生産第一線の代表ら、中国経済への明るい見通し示す

 

両会に参加するため北京を訪れた生産現場からの代表や委員たちは記者の質問に対し、「中国経済の下方圧力は依然として大きく現場はたくさんの困難に直面しているが、多くの人は中国経済の展望に対して自信を持っている」と語った。「新華網」が伝えた。

内蒙古通遼市にある霍煤グループ傘下の企業に所属する李其其格・全人代代表によると、同社の製品のほとんどは輸出向けであるため、国際市場の収縮による影響は比較的大きい。同社は現在、生産能力を縮めると同時に、技術や製品のイノベーションに力を入れ、エネルギーや資源の節約を進め、内部の潜在力を発揮させることで企業のコストを下げている。「私たちの製品が国際市場に確立したブランドの助けを借りて、経済が下降しつつある中で新たな市場を開拓するチャンスを模索していきたい」

億利資源集団の董事会主席を務める王文彪・全国政協委員は取材に対し、「4兆元の投資を優先的に振り分けたり、貸し付けや税収の面での優遇政策を取ったりすることなどによって、非公有企業の発展促進をはかることが必要だ。国家による適切な支援があれば、民営企業も自信がつくし、困難を克服し危機を乗り越える能力も高まる」と語る。
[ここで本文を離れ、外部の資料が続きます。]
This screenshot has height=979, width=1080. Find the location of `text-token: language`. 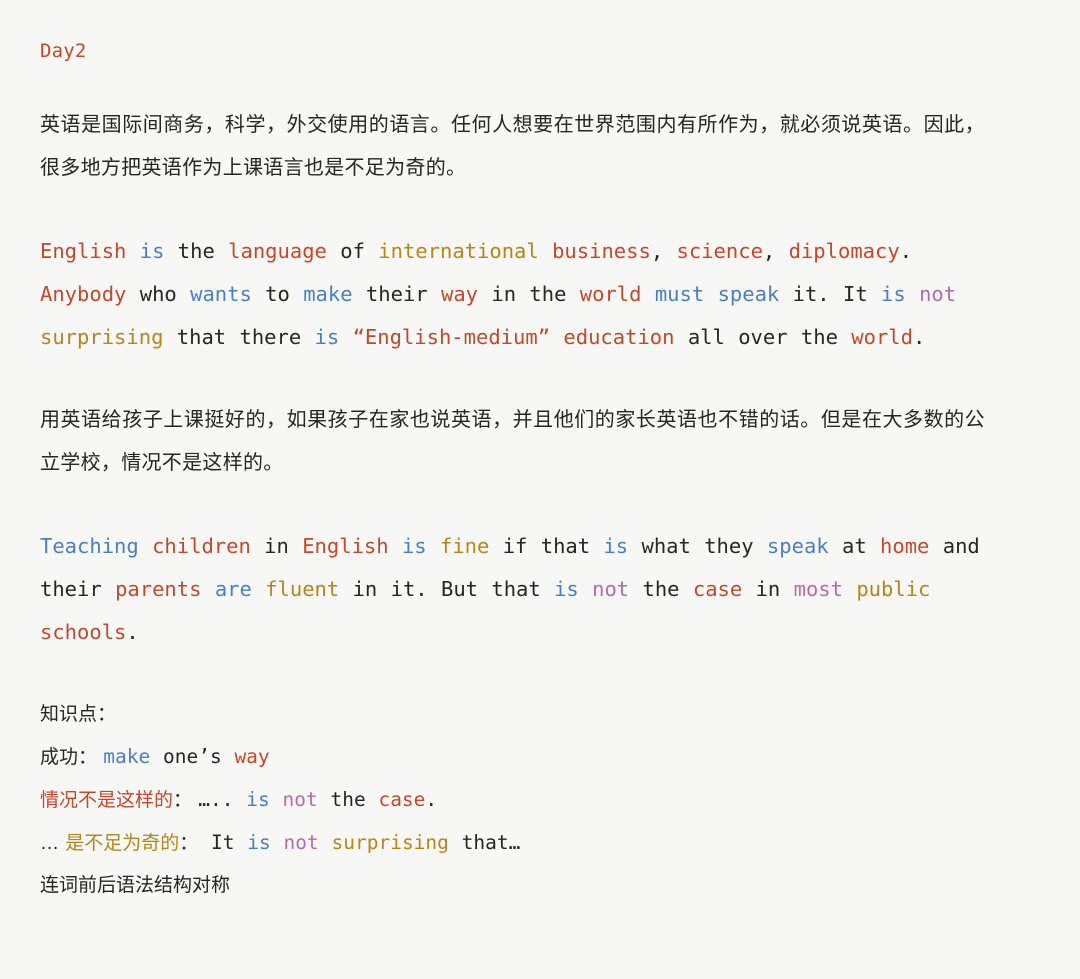

text-token: language is located at coordinates (278, 251).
「政府は最近、危機に対処するための多くの措置を打ち出し、将来の経済情勢に対する我々の自信を高めた」と語るのは内蒙古四子王旗の朝魯孟・全人代代表。金融危機の影響で毛皮などの価格が低下し、牧畜民にも一定の影響が出ている。だが飼育業は牧畜民の唯一の経済手段ではなく、多くの牧畜民は多角経営の試みによって利益を出し始めている。現地の草原風景や蒙古族文化を打ち出し、草原牧畜住宅を利用した旅行業を展開するなどの試みがなされている。

山西省大寨村の党総支部書記を務める郭鳳蓮・全人代代表によると、金融危機の波は大寨村と周辺の村にも押し寄せ、村の炭鉱の生産停止によって収入がゼロになるなどの深刻な影響が出ている。しかし、「各地区にはたくさんの独特な資源があり、合理的かつ効率的にこれを開発し利用することで、新たな産業を打ち立てることができる」。今年は依然として多くの困難に直面しているが、長期的に見た場合の中国経済の上昇傾向は変わらない。「自信はまだあるし、誰も諦めてはいない」と郭代表の見通しは明るい。